* _課題一覧_
• A. 看護師の投稿に関する記事のうち、「大鳥精司病院長が声明発表「慎重に内部調査を進める」」から「いります」と、調査の進捗状況を報告した。」までをそのまま書き写してください。
• B. 看護師の投稿に関する記事を読み、次の問いに答えてください。
(i) 病院が調査の途中経過を発表した場所はどこですか。
(ii) 声明は誰の名前で出されましたか。
(iii) 調査対象の職員に自宅待機が命じられたのは何日ですか。
• C. 看護師の投稿に関する記事を、最後の文に続けて書き進めてください。

* _記事抜粋_
* * * * * * *
看護師の不適切投稿が波紋 千葉大病院が調査中
千葉市の千葉大病院に所属する看護師が、SNSプラットフォームX上で「インシデントを隠蔽した」とする趣旨の投稿を行った可能性があるとして、同病院が内部調査を進めている問題で、同病院は10日、調査の途中経過を公式ホームページで発表した。
大鳥精司病院長が声明発表「慎重に内部調査を進める」
同病院は「当院に関する『X』の投稿について(第2報)」と題する声明を公開し、大鳥精司病院長名で次のようにコメントを発表した。「現在、当院に関連すると疑われるXの個人アカウントの投稿について、内部調査を行っています。
現時点で調査対象となっている職員については、9日に自宅待機を命じたところですが、まだ断定できる事実はなく、今後も内部調査を慎重に進めるとともに、必要に応じて外部調査も行ってまいります」と、調査の進捗状況を報告した。
SNS投稿の中身は? “インシデント隠蔽”の実態とは
投稿のアカウントは既に削除されているが、同アカウントには「インシデント書くの面倒だから、いつも隠蔽しちゃう!」「患者に痛み止め欲しいと言われたが、面倒なので痛み止めを入れたフリをしたら効いたようだ」「患者が転倒しても他に見ている人がいなければ隠蔽する」といった不適切な医療行為を示唆する投稿が複数確認されている。
* * * * * * *
* _データ_

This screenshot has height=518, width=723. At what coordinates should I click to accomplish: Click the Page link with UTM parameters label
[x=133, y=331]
* * * * * * *
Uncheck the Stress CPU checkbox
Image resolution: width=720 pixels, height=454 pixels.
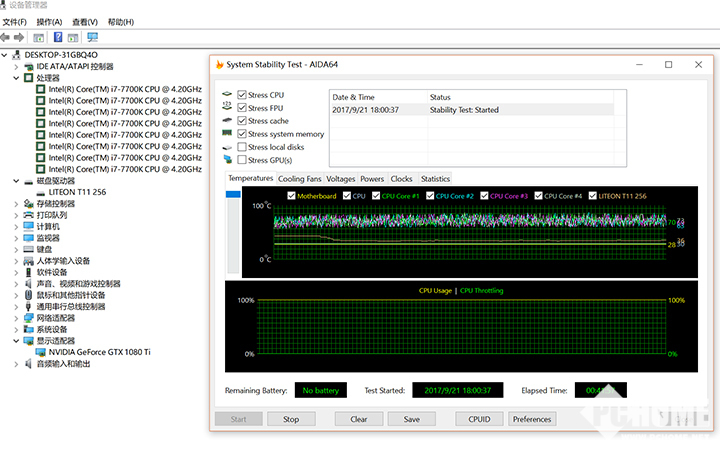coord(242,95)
* * * * * * *
* _解答_
• A.
大鳥精司病院長が声明発表「慎重に内部調査を進める」
同病院は「当院に関する『X』の投稿について(第2報)」と題する声明を公開し、大鳥精司病院長名で次のようにコメントを発表した。「現在、当院に関連すると疑われるXの個人アカウントの投稿について、内部調査を行っています。
現時点で調査対象となっている職員については、9日に自宅待機を命じたところですが、まだ断定できる事実はなく、今後も内部調査を慎重に進めるとともに、必要に応じて外部調査も行ってまいります」と、調査の進捗状況を報告した。

• B.
(i) 公式ホームページ
(ii) 大鳥精司病院長
(iii) 9日

• C.
同病院は、外部からの指摘を受けて6日に問題の存在を把握し、現在、関係者への聞き取り調査などを進めている。
千葉大病院の規模と医療体制
千葉大病院のWebサイトによると、同病院には医師や看護師ら約3000人が在籍し、食道・胃腸外科や消化器内科などを設置、850の病床を有している大きな大学病院だ。
医療界の専門家が語る現場のリアル
一方、医療系教育サービスを提供する株式会社Medi-LXの代表で、元看護師の池辺諒氏は9日、フジテレビの情報番組「めざまし8」にVTR出演し、今回の問題について見解を示した。池辺氏は「私自身も看護師として勤務していた際、インシデントを書かない看護師を複数名見かけたことがある」と述べたうえで、インシデント報告の重要性について「インシデントの報告は同様の事態を再発させないためのもの。
しかし、現実には報告を行った看護師が責められることもあり、報告を避ける傾向がある」と指摘した。
看護師の職場環境改善が急務
また、池辺氏は看護師の職場環境について「病院側が働きやすい環境を整えることが重要だ。看護師が報告をためらわず、業務に専念できる環境づくりに取り組む必要がある」と述べ、看護師の待遇改善を求めた。
SNSで巻き起こる議論 医療現場の負担は限界に?
SNS上でも本件に関して多くの議論が巻き起こっている。ある医療関係者は「インシデント報告は厚労省の指導のもと、急性期病院では奨励されているが、実際に報告書作成は多くの時間を要するため、忙しい現場では負担になる」と投稿。また、「報告書を書く看護師が責められることを避けるための体制改善が必要だ」との意見も見られた。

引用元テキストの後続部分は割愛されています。